Ten Reasons to Start Running Right Now

Run­ners are a lit­tle bit crazy; there’s no way around that. There are plen­ty of low­er impact sports out there that don’t include miles and miles on the pave­ment or a trail, sore legs and often-ugly feet. But there’s some­thing mag­i­cal about run­ning; there’s an enthu­si­as­tic opti­mism even when we’re hurt­ing, and one cheer from a spec­ta­tor at a race can break down even the high­est of walls. If that’s not enough to con­vince you to lace up, here are 10 rea­sons to start running:

It’s rel­a­tive­ly cheap.
All you need to run is a good pair of run­ning shoes. Once you have a pair of those, the world is your tread­mill. Go run the trail by the riv­er, or head out to your favorite neigh­bor­hoods for a jog. Grant­ed, races tend to be pret­ty spendy, but if you aren’t enter­ing any then run­ning will remain a real­ly cheap sport.

It’s good for you.
When you run, you don’t just strength­en your legs; you also strength­en your heart and keep your cho­les­terol down. And it’s good for your immune sys­tem. And it increas­es your bone den­si­ty, help­ing you fend off osteo­poro­sis. And it’ll help you lose weight and keep it off.

It’s a great way to explore your city.
Want to head out into the streets and see your city from a dif­fer­ent view­point? Run through it. Chances are you’ll find places you didn’t know were there and you might learn new and bet­ter routes to get around town.

You can run for a cause.
If you do decide to do a race, you’ll get the chance to run for a great cause—since most ben­e­fit char­i­ties. When you run for some­thing you believe in, it def­i­nite­ly helps add some moti­va­tion that’ll keep you going the full distance.

You can do it anywhere.
This is the sport/exercise you can take with you every­where. All you need to do is pack your run­ning shoes. Take a jog on the beach while on vaca­tion, or check out a new city when you’re away on a work trip. Or, you know, head out on a great trail run while on a camp­ing trip.

You can do it anytime.
Despite the time of year and the weath­er, it’s still pos­si­ble to run. Even when it’s snowy and cold, you can either head inside for a tread­mill jog, or bun­dle up and pre­pare to burn even more calo­ries on a great win­ter run.

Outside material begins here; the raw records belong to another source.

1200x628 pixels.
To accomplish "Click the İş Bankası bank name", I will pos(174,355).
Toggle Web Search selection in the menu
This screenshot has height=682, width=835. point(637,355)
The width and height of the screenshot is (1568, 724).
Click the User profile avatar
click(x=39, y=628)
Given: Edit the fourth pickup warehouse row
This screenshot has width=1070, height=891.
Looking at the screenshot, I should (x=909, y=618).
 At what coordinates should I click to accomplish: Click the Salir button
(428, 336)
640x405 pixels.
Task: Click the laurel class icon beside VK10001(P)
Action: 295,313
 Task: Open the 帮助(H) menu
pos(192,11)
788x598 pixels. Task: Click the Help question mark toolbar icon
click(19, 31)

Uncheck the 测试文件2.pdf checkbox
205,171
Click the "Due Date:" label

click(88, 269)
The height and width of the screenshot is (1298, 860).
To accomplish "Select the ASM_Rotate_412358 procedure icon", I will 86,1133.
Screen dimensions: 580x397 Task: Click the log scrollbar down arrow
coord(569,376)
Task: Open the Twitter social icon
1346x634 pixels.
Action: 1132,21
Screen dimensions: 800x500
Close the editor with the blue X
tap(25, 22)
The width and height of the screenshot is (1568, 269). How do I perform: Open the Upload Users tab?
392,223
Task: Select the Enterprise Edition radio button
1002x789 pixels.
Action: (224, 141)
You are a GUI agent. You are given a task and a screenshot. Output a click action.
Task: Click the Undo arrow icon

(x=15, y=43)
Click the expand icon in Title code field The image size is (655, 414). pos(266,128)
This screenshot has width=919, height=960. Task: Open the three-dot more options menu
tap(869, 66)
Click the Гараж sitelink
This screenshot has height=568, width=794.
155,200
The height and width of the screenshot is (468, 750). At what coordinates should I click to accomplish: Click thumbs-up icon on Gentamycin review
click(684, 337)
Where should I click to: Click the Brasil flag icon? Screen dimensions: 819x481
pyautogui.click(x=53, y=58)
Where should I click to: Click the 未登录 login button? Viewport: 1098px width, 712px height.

You’ll increase your stamina.
Run­ning will help increase your sta­mi­na in basi­cal­ly every oth­er phys­i­cal activ­i­ty you do. It’ll make work­outs and oth­er sports a lit­tle bit eas­i­er and more enjoy­able, as well as, ahem, oth­er areas in your life.

You’ll meet new people.
Even if you only ever run solo and nev­er do any races, if you keep a reg­u­lar run­ning sched­ule, chances are you’ll start to see the same faces. This could lead to a future poten­tial run­ning bud­dy, or maybe you’ll just exchange names or smile at each oth­er each day. Either way, there’s def­i­nite­ly extra moti­va­tion in know­ing you’ll get to see some­one famil­iar out there.

You’ll get more energy.
If you run in the morn­ing, you’ll get your­self a nice ener­gy boost that might just last you through the day. But over­all, even one run can help defeat fatigue and fight slug­gish­ness. It’s a nat­ur­al stim­u­lant and bet­ter for you than that fourth cup of coffee.

You’ll feel bet­ter about yourself.
Com­bine all of the above and what do you have? A more inspired, high­er self-esteemed you. You’ll feel proud of the accom­plish­ments in your per­son­al runs, like when you break your own records for your fastest miles, and, if you decide to do races, when you accom­plish your first 5k, 10k, 15k, half-marathon and maybe even marathon.